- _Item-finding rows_
----------

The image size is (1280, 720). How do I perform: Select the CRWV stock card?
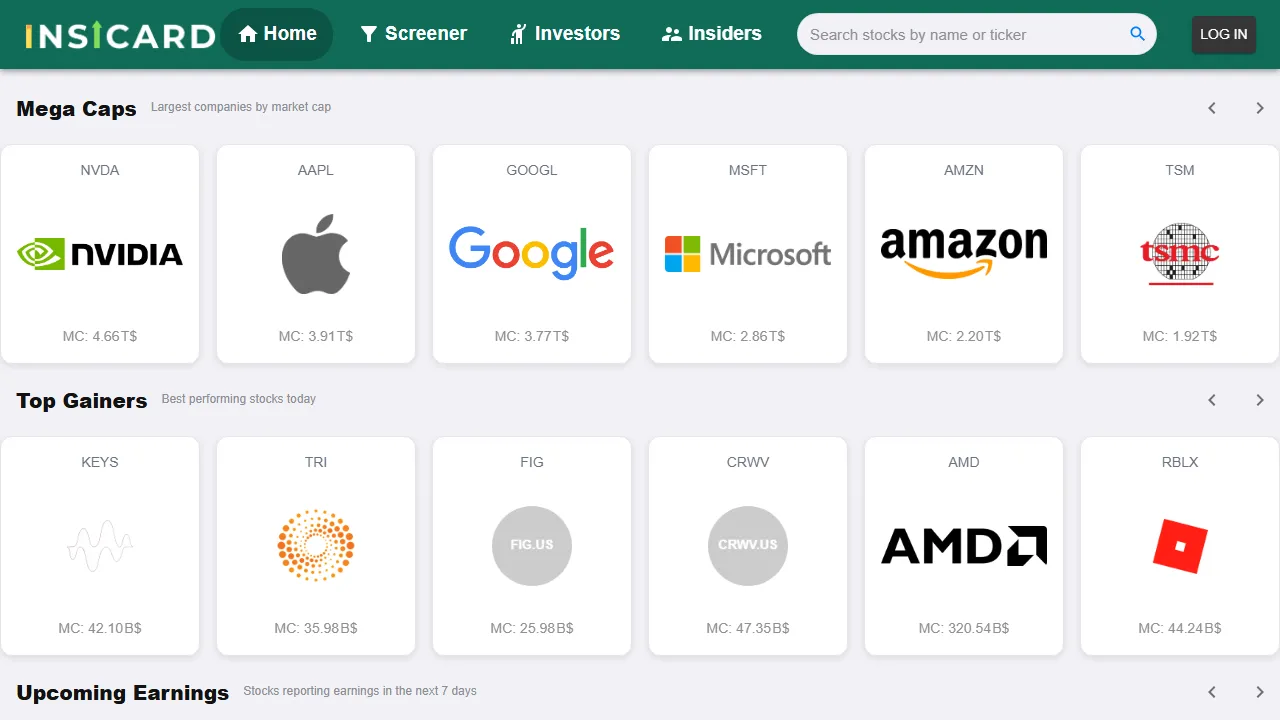point(747,546)
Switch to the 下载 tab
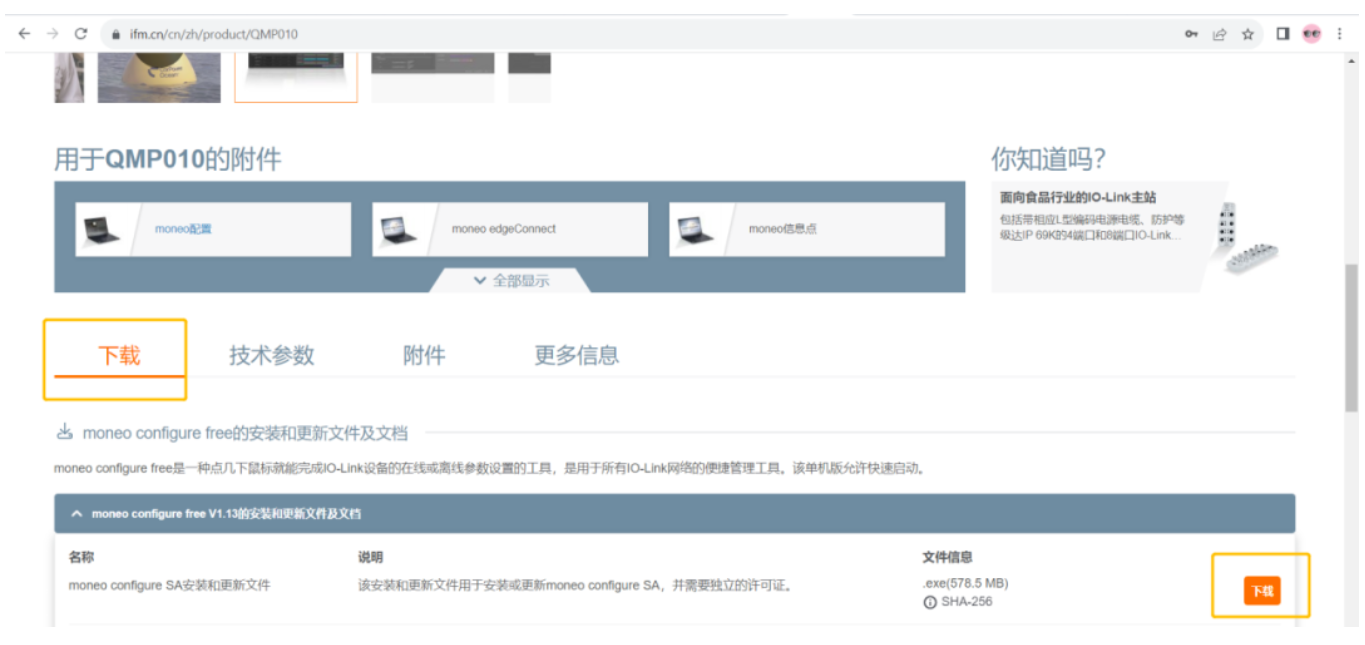This screenshot has height=645, width=1365. pyautogui.click(x=119, y=355)
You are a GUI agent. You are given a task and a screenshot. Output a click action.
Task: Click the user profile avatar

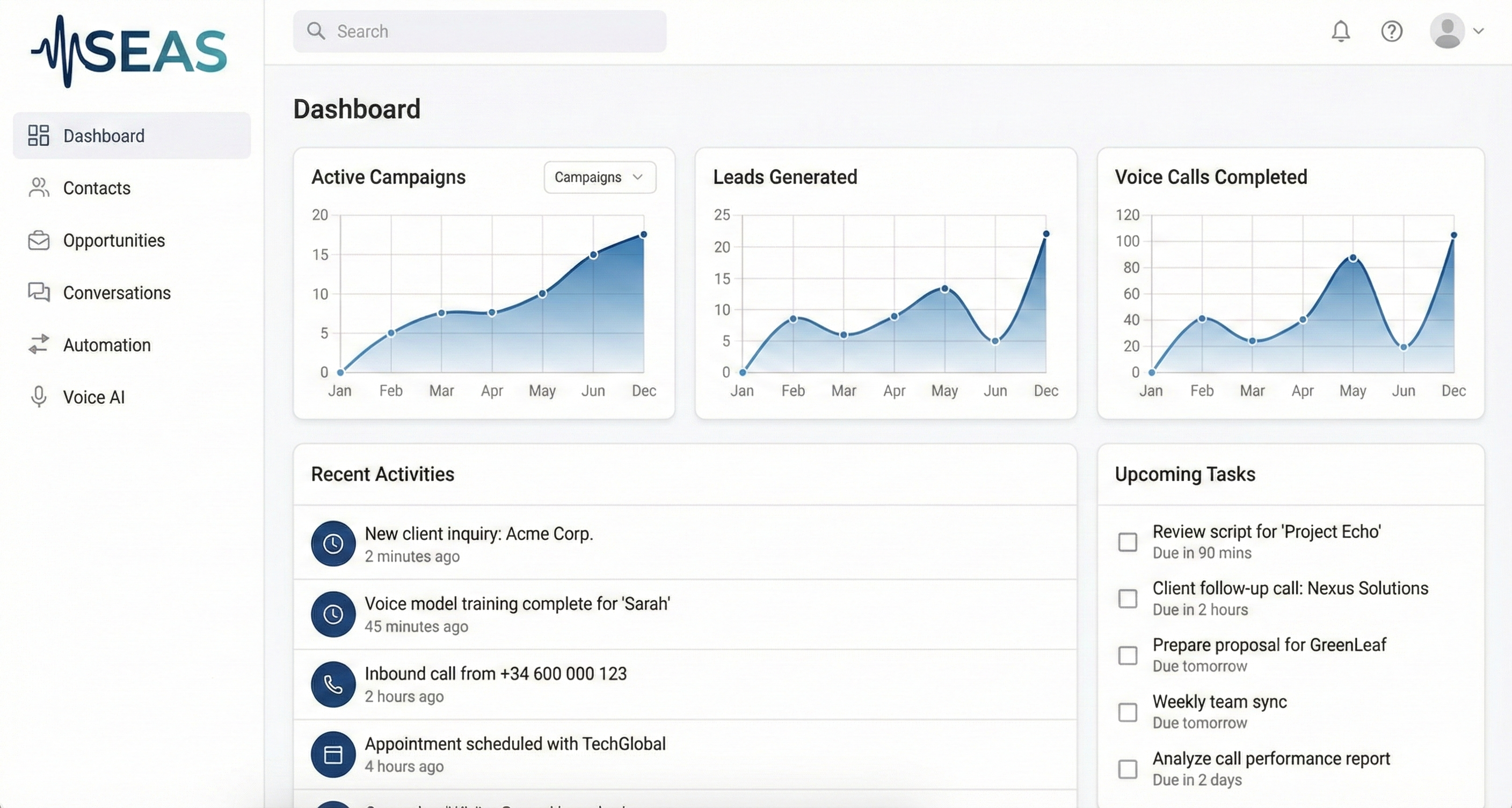pyautogui.click(x=1447, y=31)
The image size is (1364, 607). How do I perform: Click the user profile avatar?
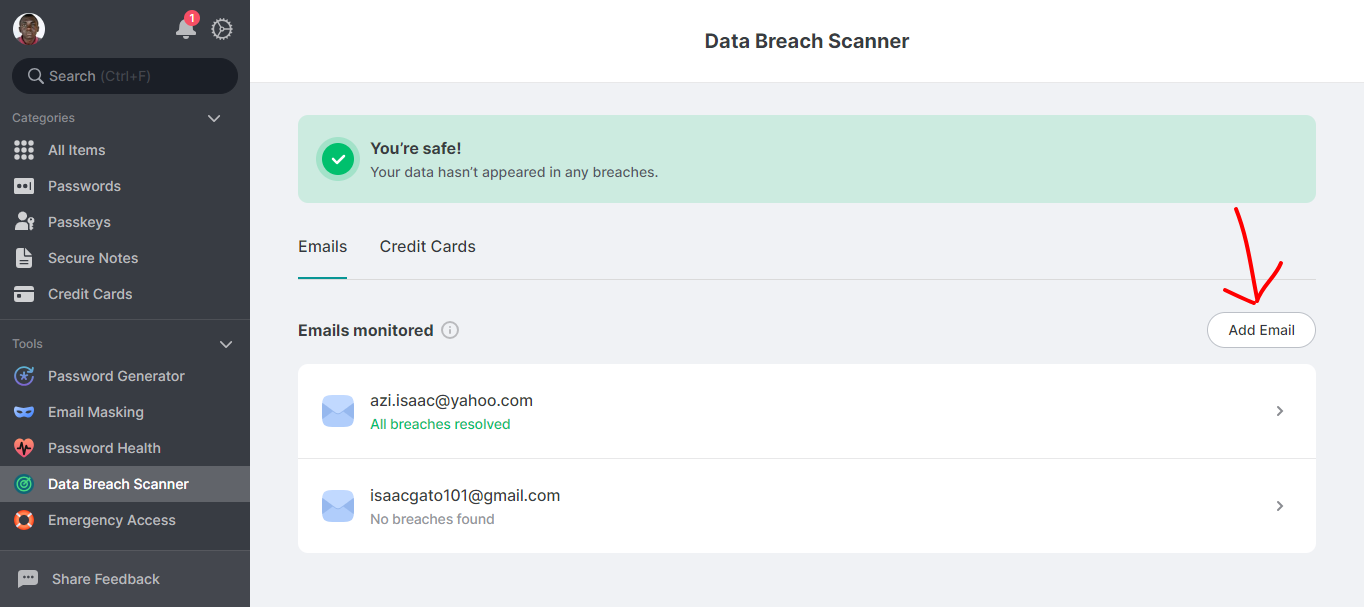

----------

- _WHAT IS EXPECTED_
Retype every line of the rows above word for word, leaving out the pictures.

- _REPLY_
The image size is (1280, 720). How do I perform: Select the CRWV stock card?
point(747,546)
Switch to the 下载 tab
This screenshot has height=645, width=1365. pyautogui.click(x=119, y=355)
You are a GUI agent. You are given a task and a screenshot. Output a click action.
Task: Click the user profile avatar

pyautogui.click(x=1447, y=31)
The image size is (1364, 607). How do I perform: Click the user profile avatar?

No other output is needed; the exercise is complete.